_Task requirements:_
Every line below should be given again without alteration.
--- Input data ---
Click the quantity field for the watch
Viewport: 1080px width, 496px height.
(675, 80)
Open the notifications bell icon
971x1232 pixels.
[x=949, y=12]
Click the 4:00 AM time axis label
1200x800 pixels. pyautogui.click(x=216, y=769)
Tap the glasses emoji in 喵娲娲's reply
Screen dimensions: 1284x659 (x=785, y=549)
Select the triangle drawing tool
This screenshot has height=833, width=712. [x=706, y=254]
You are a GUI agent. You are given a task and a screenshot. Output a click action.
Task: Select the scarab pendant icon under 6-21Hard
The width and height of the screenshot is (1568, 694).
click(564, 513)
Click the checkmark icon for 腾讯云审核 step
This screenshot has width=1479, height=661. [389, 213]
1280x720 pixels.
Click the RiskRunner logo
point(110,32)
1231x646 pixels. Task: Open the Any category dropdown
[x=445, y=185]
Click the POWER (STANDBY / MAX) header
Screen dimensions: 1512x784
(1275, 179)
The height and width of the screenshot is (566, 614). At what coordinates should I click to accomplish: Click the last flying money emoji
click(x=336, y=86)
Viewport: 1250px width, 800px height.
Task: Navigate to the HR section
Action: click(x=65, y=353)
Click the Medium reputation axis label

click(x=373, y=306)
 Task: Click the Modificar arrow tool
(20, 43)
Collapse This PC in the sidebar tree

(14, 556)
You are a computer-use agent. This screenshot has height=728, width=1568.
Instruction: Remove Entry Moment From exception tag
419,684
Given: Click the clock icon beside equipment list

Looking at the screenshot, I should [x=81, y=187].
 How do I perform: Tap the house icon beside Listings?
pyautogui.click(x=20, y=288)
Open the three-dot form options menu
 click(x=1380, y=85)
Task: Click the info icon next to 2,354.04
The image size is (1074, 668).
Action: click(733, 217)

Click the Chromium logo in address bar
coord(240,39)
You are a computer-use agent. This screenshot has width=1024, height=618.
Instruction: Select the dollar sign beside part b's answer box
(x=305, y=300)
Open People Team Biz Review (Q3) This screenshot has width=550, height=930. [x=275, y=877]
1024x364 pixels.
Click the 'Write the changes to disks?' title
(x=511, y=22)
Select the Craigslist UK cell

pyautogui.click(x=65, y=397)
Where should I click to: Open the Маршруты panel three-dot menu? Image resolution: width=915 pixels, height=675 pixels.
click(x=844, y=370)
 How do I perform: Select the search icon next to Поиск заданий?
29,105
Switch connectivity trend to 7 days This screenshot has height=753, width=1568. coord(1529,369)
---
_Completed task:_
Click the quantity field for the watch
Viewport: 1080px width, 496px height.
(675, 80)
Open the notifications bell icon
971x1232 pixels.
[x=949, y=12]
Click the 4:00 AM time axis label
1200x800 pixels. pyautogui.click(x=216, y=769)
Tap the glasses emoji in 喵娲娲's reply
Screen dimensions: 1284x659 (x=785, y=549)
Select the triangle drawing tool
This screenshot has height=833, width=712. [x=706, y=254]
You are a GUI agent. You are given a task and a screenshot. Output a click action.
Task: Select the scarab pendant icon under 6-21Hard
The width and height of the screenshot is (1568, 694).
click(564, 513)
Click the checkmark icon for 腾讯云审核 step
This screenshot has width=1479, height=661. [389, 213]
1280x720 pixels.
Click the RiskRunner logo
point(110,32)
1231x646 pixels. Task: Open the Any category dropdown
[x=445, y=185]
Click the POWER (STANDBY / MAX) header
Screen dimensions: 1512x784
(1275, 179)
The height and width of the screenshot is (566, 614). At what coordinates should I click to accomplish: Click the last flying money emoji
click(x=336, y=86)
Viewport: 1250px width, 800px height.
Task: Navigate to the HR section
Action: click(x=65, y=353)
Click the Medium reputation axis label

click(x=373, y=306)
 Task: Click the Modificar arrow tool
(20, 43)
Collapse This PC in the sidebar tree

(14, 556)
You are a computer-use agent. This screenshot has height=728, width=1568.
Instruction: Remove Entry Moment From exception tag
419,684
Given: Click the clock icon beside equipment list

Looking at the screenshot, I should [x=81, y=187].
 How do I perform: Tap the house icon beside Listings?
pyautogui.click(x=20, y=288)
Open the three-dot form options menu
 click(x=1380, y=85)
Task: Click the info icon next to 2,354.04
The image size is (1074, 668).
Action: click(733, 217)

Click the Chromium logo in address bar
coord(240,39)
You are a computer-use agent. This screenshot has width=1024, height=618.
Instruction: Select the dollar sign beside part b's answer box
(x=305, y=300)
Open People Team Biz Review (Q3) This screenshot has width=550, height=930. [x=275, y=877]
1024x364 pixels.
Click the 'Write the changes to disks?' title
(x=511, y=22)
Select the Craigslist UK cell

pyautogui.click(x=65, y=397)
Where should I click to: Open the Маршруты panel three-dot menu? Image resolution: width=915 pixels, height=675 pixels.
click(x=844, y=370)
 How do I perform: Select the search icon next to Поиск заданий?
29,105
Switch connectivity trend to 7 days This screenshot has height=753, width=1568. coord(1529,369)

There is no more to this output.